The email wasn’t all that unique. The sender was a marketing guru. He wanted to make me a deal to promote a new supplement that lowers blood pressure. In exchange for some social-media posts, he would send me a sample, give me a discount code for my followers, and monetary compensation. I responded by asking whether the FDA verified his blood-pressure claims. He assured me that wasn’t necessary because this was a supplement, not a prescription; the FDA doesn’t regulate supplements. I replied that I wasn’t interested in his “hocus pocus” and he should be ashamed of himself.
The email was quite common. Over the years, I’ve received a ton of messages asking me to review products, promote garbage to my followers, or endorse a product. Most come with free samples. Some offer monetary compensation. Most are pure nonsense. The irony of these requests isn’t lost on me. These marketing companies often approach me with the types of marketing claims I speak out against.
But there’s another irony that’s even worse–the shill factor.
If you support [insert modern agriculture thing here] online, then it won’t be long before someone calls you a shill. It’s usually the same thing every time. You support a practice–usually with science, data, and common sense–that the other person doesn’t like. At a loss, the other individual then accuses you of being on someone’s payroll. Because the only way you could possibly have that opinion is because someone is paying you to have it.

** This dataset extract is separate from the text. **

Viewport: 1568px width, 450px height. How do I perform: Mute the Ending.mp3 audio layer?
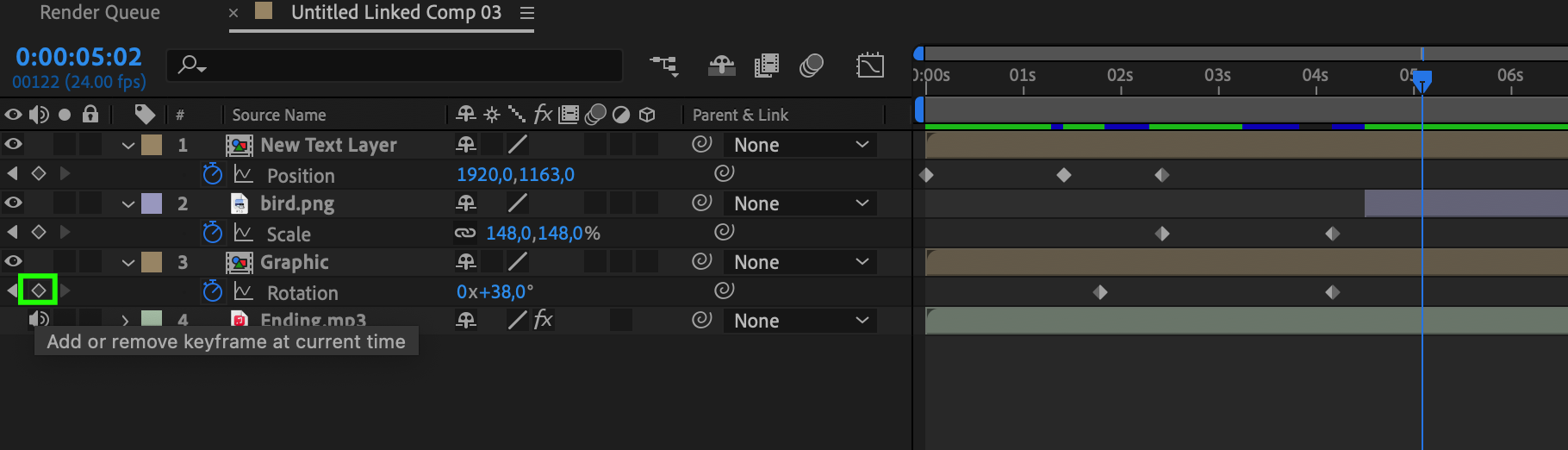click(38, 319)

People used the shill accusation much more frequently during the heyday of anti-GMO sentiment. The accusers always assumed (and literally believed) that Monsanto was paying an online horde of thousands to spread pro-GMO arguments. Today the accusations are more diverse. A woman commented that I was a shill for animal agriculture. Another said I work for “Big Ag.” And, oddly enough, people have accused me of shilling for both (and sometimes in the same post) conservative and liberal policies.

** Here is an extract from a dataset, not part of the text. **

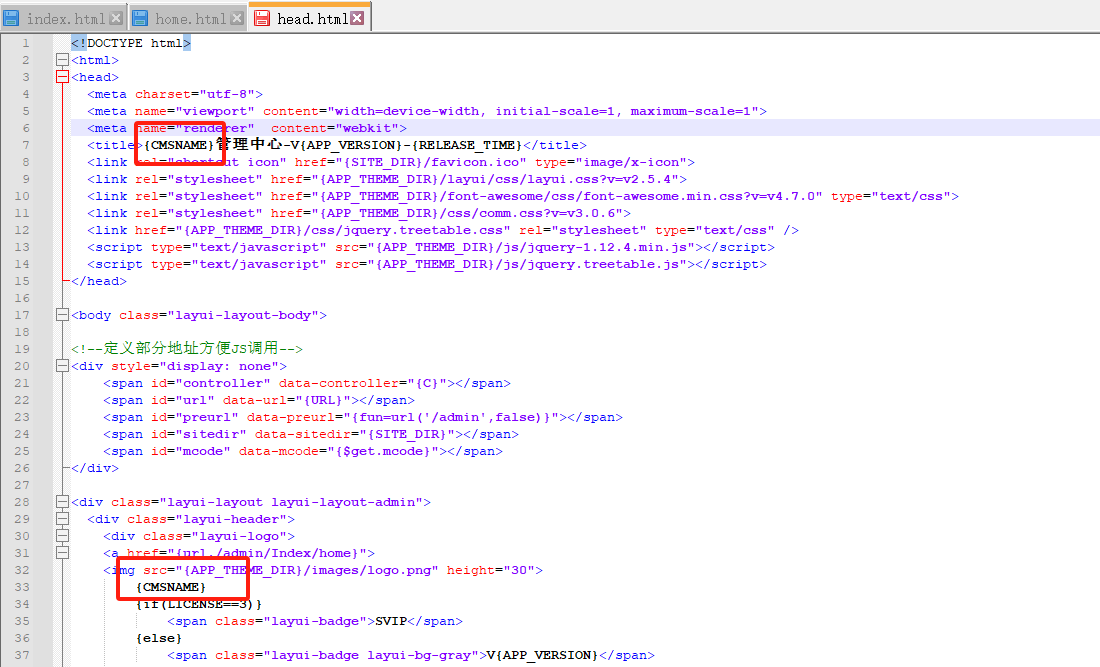1100x667 pixels.
Task: Close the head.html tab
Action: click(x=357, y=18)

Yet these marketing emails make one thing very clear. If I wanted to shill, I would find bountiful opportunities going the other way. I could promote supplements, beg people to only buy organic foods, and carry the anti-GMO mantle. And I could be handsomely rewarded for the effort. But I refuse to sell out like that.

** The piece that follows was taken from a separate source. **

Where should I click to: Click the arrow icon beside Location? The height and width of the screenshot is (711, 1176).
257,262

So how do I handle these requests? Most of the time I simply ignore the emails. They send several follow-ups and then give up. Occasionally, I write responses scolding the marketing guru for obviously not even looking at my website before sending me an email telling me I’d be a “perfect fit” for the campaign. And once I accepted the product, enjoyed it (hey, it was good bread), and then wrote a review condemning the company’s marketing (here’s look at you, Bakerly). The lady was not happy.
The truth is, I bankroll my own website. I spend my own time on my posts. Other than compensation for writing some paid pieces, my only revenue comes from selling apparel on my Bonfire shop, my website shop, and running blog advertisements.
It’s funny. The people who usually throw out a shill accusation often act like they know so much about how the world operates. In reality–and infuriatingly–it turns out they know absolutely nothing about how the world works. I’m not a shill. But I definitely could be.